LIM-kinase 1 (LIMK1) regulates actin cytoskeletal reorganization by phosphorylating and inactivating actin-depolymerizing factor and cofilin. We examined the role of LIMK1 in brain-derived neurotrophic factor (BDNF)-induced neuritogenesis in primary-cultured rat cortical neurons. Knockdown of LIMK1 or expression of a kinase-dead LIMK1 mutant suppressed BDNF-induced enhancement of primary neurite formation. By contrast, expression of an active form of LIMK1 promoted primary neuritogenesis in the absence of BDNF. BDNF-induced neuritogenesis was inhibited by KN-93, an inhibitor of Ca²⁺/calmodulin-dependent protein kinases (CaMKs), but not by STO-609, an inhibitor of CaMK-kinase (CaMKK).

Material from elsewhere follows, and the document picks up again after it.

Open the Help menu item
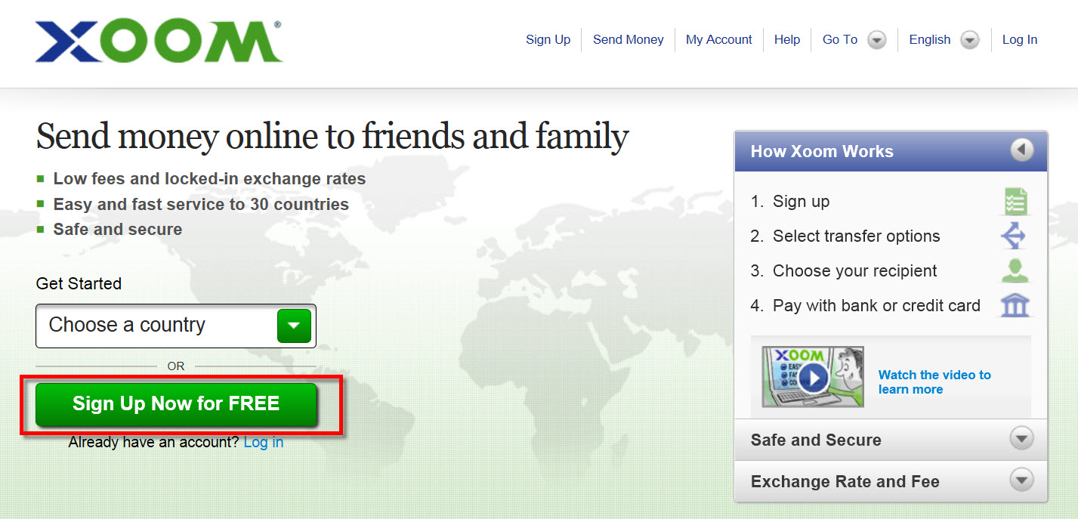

CaMKK activity is required for the activation of CaMKI and CaMKIV, but not CaMKII, which suggests that CaMKII is principally involved in BDNF-induced enhancement of neuritogenesis. Knockdown of CaMKIIβ, but not CaMKIIα, suppressed BDNF-induced neuritogenesis. Active CaMKIIβ promoted neuritogenesis, and this promotion was inhibited by knockdown of LIMK1, indicating that CaMKIIβ is involved in BDNF-induced neuritogenesis via activation of LIMK1. Furthermore, in vitro kinase assays revealed that CaMKIIβ phosphorylates LIMK1 at Thr-508 in the kinase domain and activates the cofilin-phosphorylating activity of LIMK1. In summary, these results suggest that CaMKIIβ-mediated activation of LIMK1 plays a crucial role in BDNF-induced enhancement of primary neurite formation.